Hogan called the agreement to build a new Potomac span an “historic, once-in-a-generation” accord that will create “a new, integrated Capital Beltway system.”

“The result will be less traffic, more peace of mind, cleaner air and a better quality of life for hundreds of thousands of area residents and commuters for decades to come,” he said.

Maryland owns 79 percent of the bridge and will be responsible for 79 percent of the cost of the new general-use lanes, 50 percent of the Express Toll Lanes and 100 percent of the cost of the southbound (“outer loop”) lanes from the River Road interchange to the George Washington Parkway in Virginia.

Virginia, which owns 21 percent of the bridge, will be on the hook for 21 percent of the new general-use lanes, 50 percent of the cost to build the new Express Toll Lanes, and 100 percent of the northbound (“inner loop”) lanes from the George Washington Parkway up to River Road.

Each state’s “concessionaire” will pocket the revenues collected on their side of the new bridge.

The new span will include bike and pedestrian lanes. That cost will be split 50-50.

“Right now, in the afternoon, it can take 15 minutes or more to drive the last three miles from where [our] express lanes end to the American Legion Bridge,” Northam said. “That’s bad for commuters, it’s bad for our regional economy and it’s simply not sustainable.

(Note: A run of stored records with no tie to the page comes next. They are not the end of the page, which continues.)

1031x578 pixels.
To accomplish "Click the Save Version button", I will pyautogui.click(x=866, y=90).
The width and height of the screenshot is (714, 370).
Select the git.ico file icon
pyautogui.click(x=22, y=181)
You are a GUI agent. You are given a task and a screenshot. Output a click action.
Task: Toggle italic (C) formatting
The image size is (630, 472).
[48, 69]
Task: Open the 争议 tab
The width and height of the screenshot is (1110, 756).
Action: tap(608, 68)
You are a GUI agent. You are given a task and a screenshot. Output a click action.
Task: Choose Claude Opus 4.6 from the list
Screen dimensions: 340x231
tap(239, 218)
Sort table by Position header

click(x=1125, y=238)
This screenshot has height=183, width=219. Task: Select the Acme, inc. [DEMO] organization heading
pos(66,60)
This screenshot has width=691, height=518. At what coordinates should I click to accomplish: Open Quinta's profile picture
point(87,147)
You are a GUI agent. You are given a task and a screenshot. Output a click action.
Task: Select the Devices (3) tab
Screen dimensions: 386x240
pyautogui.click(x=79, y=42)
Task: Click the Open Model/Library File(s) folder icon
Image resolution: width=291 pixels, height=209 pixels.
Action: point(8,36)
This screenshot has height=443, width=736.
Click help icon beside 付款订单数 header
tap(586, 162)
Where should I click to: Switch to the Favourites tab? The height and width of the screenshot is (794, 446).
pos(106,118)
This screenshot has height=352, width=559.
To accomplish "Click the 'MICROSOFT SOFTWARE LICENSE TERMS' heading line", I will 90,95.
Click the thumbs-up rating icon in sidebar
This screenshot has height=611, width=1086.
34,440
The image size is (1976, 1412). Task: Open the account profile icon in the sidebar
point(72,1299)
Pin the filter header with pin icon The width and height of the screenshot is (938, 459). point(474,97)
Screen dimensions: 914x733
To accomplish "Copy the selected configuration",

So we’re reaching across the river and across the aisle to something about it.”

Leaders said the region is expected to add more than a million residents between now and 2040, making the expansion of the Beltway a matter of some urgency.

Rahn and his Virginia counterpart, VDOT Secretary Shannon Valentine, said the use of P3 financing means no general fund dollars will be needed to build the new bridge, and that no homes will taken on either side of the river.

[Rahn conceded that 34 homes may be taken to widen the Beltway between the bridge and the Interstate 95 interchange near Adelphi, though he expects the actual number to be much lower.]

Maryland, he said, will seek solicitations on two projects simultaneously — one the widening of Interstate 270 from Interstate 370 to the Beltway and other from the American Legion Bridge to I-95.

“We have to be approaching this as a system,” he told reporters.

Asked why Virginia would agree to spend more than 21 percent of the cost of the new bridge, Valentine noted that the state has already made great strides in expanding its transportation network in Northern Virginia.

“We really believe that having those connections across the American Legion Bridge maximized every penny of our investment — and that is why we were working with Maryland to get the entire structure done and to create that seamless mobility,” she said, standing alongside Rahn.

Many Maryland residents work along the bustling Dulles corridor and in Tysons Corner, and Dulles International Airport draws a big chunk of its passenger base from wealthy Montgomery County.

Valentine said conversations about a joint solution to the American Legion Bridge bottleneck began in late January when she reached out to Rahn.

She sidestepped a reporter’s suggestion that Virginia was paying “more than technically your share.”

“Technically, we were willing to pay the fair share, and honestly it is a very honorable way to deliver this project,” she said.